* Work instruction
In the entries below, find every line with "computer" and copy it.

* Given entries

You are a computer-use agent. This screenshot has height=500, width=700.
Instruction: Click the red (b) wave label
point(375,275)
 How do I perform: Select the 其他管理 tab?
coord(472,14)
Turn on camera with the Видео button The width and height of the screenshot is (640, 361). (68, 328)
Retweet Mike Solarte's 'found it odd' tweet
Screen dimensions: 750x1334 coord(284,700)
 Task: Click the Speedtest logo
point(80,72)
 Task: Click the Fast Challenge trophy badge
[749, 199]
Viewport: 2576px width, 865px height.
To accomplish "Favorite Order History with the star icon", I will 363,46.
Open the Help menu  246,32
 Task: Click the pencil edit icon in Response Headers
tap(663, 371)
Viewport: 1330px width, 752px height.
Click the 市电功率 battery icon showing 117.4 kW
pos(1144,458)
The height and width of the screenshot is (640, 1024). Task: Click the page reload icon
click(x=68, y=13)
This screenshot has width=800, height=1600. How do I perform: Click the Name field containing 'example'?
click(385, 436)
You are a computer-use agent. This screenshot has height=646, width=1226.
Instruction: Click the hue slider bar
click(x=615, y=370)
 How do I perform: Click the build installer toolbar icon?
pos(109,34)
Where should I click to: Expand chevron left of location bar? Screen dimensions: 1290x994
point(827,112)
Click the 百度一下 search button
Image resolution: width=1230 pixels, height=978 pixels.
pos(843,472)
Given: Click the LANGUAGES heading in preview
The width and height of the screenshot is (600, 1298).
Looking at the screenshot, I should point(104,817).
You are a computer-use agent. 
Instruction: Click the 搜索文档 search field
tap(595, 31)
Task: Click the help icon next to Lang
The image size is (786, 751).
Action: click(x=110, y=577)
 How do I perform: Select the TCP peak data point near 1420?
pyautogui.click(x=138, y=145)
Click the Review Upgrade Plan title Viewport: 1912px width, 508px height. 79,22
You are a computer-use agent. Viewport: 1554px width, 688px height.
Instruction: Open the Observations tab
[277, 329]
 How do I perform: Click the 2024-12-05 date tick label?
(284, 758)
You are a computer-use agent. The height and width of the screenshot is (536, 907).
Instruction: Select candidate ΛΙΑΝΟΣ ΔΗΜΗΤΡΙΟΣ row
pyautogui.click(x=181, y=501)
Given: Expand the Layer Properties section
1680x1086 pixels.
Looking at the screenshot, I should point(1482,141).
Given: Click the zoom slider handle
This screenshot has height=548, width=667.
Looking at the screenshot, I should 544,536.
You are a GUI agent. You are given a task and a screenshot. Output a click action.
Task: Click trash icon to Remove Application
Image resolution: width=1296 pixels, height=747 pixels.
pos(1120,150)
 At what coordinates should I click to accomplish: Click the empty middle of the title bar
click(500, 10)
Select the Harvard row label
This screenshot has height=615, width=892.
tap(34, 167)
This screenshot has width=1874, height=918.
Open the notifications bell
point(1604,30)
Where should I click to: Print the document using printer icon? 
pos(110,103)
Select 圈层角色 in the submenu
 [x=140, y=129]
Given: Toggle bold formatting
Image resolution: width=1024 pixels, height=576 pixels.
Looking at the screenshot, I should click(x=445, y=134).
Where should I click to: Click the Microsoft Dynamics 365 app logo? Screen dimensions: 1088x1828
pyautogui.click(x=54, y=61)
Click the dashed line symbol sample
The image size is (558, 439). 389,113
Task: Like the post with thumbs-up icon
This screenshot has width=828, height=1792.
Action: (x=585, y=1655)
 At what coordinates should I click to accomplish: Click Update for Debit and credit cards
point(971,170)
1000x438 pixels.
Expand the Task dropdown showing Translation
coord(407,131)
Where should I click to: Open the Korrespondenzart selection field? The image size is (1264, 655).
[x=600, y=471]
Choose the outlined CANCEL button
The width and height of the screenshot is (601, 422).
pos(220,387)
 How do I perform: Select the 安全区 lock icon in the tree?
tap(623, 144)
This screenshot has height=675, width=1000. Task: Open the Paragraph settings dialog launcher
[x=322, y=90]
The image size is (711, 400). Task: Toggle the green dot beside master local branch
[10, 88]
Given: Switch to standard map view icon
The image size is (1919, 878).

* Task solution
You are a computer-use agent. This screenshot has height=500, width=700.
You are a computer-use agent. This screenshot has height=646, width=1226.
You are a computer-use agent. 
You are a computer-use agent. Viewport: 1554px width, 688px height.
You are a computer-use agent. The height and width of the screenshot is (536, 907).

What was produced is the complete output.